*Try it*
As you look over the data below, please find each line where the word "cell" appears, then copy it.

*Exercise materials*
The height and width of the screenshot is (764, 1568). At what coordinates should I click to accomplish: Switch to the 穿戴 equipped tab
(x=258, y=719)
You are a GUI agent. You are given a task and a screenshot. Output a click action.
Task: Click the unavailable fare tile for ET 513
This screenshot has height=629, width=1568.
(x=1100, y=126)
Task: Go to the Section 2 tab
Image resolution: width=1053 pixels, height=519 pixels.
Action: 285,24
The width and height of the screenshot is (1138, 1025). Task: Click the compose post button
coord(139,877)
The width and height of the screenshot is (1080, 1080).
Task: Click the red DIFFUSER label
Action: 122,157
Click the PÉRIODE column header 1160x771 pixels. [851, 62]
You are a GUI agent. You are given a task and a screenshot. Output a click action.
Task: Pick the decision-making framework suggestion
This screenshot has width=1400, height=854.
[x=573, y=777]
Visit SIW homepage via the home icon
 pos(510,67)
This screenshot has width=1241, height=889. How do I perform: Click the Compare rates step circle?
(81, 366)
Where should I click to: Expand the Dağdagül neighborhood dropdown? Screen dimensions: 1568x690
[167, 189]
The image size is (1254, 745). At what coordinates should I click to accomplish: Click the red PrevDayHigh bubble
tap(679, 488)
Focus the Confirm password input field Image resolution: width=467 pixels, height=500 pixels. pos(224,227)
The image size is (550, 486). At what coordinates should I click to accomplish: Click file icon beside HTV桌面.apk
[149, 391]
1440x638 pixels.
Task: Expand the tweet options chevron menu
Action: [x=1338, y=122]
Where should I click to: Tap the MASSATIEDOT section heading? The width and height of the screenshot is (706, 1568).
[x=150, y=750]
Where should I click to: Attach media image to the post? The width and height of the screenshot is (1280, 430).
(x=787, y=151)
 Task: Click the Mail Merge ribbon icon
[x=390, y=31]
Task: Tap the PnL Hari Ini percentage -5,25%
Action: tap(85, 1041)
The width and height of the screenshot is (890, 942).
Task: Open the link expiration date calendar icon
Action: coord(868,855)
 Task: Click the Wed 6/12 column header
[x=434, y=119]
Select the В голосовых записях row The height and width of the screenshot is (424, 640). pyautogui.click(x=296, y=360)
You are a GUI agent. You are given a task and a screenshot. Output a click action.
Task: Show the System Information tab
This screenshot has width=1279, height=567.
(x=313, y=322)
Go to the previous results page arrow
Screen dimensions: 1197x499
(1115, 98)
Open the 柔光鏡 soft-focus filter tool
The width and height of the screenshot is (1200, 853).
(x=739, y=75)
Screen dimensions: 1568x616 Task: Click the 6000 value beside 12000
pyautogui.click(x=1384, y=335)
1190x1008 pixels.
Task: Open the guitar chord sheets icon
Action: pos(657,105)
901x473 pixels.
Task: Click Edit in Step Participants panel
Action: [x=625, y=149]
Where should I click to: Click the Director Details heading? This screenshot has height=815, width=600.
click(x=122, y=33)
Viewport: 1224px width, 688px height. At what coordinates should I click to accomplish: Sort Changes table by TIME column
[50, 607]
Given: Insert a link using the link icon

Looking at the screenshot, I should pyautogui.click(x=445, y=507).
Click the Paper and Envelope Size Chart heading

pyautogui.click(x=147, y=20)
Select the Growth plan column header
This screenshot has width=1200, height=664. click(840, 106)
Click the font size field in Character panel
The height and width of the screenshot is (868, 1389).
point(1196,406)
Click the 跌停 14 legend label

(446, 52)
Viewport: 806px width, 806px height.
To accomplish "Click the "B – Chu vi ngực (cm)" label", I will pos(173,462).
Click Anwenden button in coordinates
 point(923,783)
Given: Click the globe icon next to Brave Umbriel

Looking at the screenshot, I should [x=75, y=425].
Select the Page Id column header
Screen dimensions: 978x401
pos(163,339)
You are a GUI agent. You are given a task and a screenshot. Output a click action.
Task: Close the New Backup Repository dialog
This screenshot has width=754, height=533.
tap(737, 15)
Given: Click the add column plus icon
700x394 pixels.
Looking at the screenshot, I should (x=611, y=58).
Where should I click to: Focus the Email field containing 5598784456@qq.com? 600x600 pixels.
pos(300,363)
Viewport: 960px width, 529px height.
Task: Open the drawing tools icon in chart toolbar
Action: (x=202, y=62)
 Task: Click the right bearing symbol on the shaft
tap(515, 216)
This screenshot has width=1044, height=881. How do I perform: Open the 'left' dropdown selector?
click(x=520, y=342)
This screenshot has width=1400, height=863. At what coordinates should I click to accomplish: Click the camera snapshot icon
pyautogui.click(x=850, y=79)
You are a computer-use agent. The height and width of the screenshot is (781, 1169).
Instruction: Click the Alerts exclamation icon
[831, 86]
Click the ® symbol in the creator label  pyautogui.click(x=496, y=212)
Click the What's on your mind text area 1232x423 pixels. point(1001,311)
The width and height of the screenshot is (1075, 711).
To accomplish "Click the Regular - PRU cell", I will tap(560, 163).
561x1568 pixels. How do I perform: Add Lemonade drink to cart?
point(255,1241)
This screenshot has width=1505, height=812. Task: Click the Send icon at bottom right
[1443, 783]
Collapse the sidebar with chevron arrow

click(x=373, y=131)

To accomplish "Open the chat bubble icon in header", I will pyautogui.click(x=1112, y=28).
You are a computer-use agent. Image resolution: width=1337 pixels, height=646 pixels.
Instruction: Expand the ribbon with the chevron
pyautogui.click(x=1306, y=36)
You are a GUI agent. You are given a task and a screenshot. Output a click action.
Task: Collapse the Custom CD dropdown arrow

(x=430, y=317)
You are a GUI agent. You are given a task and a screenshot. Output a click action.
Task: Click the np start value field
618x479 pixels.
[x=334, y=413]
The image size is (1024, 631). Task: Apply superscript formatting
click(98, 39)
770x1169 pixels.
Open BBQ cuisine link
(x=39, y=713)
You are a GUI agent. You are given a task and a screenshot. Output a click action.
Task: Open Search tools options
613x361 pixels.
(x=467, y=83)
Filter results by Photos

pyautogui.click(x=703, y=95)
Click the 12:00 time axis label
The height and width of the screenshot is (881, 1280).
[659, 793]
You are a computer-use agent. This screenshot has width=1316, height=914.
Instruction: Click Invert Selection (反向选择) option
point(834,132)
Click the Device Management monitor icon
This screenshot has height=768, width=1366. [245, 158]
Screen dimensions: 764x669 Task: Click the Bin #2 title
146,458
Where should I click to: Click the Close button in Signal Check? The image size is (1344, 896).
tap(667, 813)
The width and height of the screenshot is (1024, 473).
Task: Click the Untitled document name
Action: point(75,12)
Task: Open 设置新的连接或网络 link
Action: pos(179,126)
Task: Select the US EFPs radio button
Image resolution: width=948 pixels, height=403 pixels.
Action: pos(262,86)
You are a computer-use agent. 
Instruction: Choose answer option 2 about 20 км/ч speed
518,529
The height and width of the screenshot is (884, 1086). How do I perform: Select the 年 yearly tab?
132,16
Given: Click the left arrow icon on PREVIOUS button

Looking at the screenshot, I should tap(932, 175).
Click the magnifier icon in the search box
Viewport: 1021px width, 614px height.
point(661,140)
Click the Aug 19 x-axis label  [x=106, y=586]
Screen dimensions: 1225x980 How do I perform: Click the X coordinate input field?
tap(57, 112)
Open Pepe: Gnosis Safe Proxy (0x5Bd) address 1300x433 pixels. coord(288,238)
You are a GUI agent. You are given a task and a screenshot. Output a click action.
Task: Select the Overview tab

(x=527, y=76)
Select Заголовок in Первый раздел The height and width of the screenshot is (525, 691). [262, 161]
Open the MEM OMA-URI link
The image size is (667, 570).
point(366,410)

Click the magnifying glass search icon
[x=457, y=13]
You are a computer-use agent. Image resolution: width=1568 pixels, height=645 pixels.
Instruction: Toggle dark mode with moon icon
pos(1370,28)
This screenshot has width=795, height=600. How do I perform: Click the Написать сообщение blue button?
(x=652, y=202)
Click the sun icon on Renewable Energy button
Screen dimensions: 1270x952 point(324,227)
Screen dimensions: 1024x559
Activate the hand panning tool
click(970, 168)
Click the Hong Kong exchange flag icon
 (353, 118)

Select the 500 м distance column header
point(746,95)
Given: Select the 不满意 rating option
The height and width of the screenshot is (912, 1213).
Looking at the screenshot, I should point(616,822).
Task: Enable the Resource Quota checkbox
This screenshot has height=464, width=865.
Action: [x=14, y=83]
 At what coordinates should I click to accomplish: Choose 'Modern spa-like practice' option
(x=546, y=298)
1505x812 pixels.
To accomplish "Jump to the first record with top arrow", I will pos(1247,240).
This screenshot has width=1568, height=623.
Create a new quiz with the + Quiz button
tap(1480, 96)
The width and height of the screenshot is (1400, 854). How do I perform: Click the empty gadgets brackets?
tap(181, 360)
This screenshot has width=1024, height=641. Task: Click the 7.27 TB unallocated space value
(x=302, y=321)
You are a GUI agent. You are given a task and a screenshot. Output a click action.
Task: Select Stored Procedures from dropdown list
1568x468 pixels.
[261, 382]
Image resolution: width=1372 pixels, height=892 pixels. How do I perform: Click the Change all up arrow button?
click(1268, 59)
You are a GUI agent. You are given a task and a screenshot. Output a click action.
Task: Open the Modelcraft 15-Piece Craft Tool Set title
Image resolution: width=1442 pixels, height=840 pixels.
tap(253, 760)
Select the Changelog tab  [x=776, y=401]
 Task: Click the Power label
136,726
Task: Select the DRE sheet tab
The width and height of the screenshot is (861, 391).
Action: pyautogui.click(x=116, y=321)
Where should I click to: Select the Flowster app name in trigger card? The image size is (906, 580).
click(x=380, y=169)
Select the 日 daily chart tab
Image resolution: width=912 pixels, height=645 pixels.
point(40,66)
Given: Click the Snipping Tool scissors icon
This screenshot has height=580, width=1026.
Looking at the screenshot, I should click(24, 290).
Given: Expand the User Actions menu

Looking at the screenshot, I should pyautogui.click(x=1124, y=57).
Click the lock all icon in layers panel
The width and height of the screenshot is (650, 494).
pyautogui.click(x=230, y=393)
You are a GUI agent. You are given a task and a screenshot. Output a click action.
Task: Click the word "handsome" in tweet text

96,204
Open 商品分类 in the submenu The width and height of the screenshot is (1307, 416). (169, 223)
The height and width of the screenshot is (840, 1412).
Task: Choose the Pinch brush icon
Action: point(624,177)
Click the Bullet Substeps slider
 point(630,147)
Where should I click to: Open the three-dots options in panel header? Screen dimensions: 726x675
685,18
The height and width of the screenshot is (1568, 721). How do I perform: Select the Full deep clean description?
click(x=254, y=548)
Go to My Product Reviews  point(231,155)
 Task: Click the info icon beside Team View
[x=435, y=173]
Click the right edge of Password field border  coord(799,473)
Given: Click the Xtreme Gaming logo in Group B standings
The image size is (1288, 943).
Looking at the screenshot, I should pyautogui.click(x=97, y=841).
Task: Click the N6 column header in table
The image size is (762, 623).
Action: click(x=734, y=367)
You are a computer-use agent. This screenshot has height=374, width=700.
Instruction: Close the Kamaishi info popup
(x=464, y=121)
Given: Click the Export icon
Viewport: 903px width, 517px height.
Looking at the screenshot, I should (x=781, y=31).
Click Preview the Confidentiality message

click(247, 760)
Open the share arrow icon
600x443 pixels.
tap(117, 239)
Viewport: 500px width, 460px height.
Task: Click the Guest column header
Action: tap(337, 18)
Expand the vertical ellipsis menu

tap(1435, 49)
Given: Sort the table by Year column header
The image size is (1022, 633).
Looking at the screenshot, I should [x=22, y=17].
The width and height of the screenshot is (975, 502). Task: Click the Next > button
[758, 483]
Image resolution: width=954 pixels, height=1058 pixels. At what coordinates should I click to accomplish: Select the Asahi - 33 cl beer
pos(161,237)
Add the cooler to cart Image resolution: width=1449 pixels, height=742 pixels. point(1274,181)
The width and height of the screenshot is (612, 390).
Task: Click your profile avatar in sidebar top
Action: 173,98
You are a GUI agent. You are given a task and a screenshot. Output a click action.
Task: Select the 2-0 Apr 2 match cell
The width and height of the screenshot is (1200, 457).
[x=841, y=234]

*Response to the exercise*
To accomplish "Click the Regular - PRU cell", I will tap(560, 163).
Task: Select the 2-0 Apr 2 match cell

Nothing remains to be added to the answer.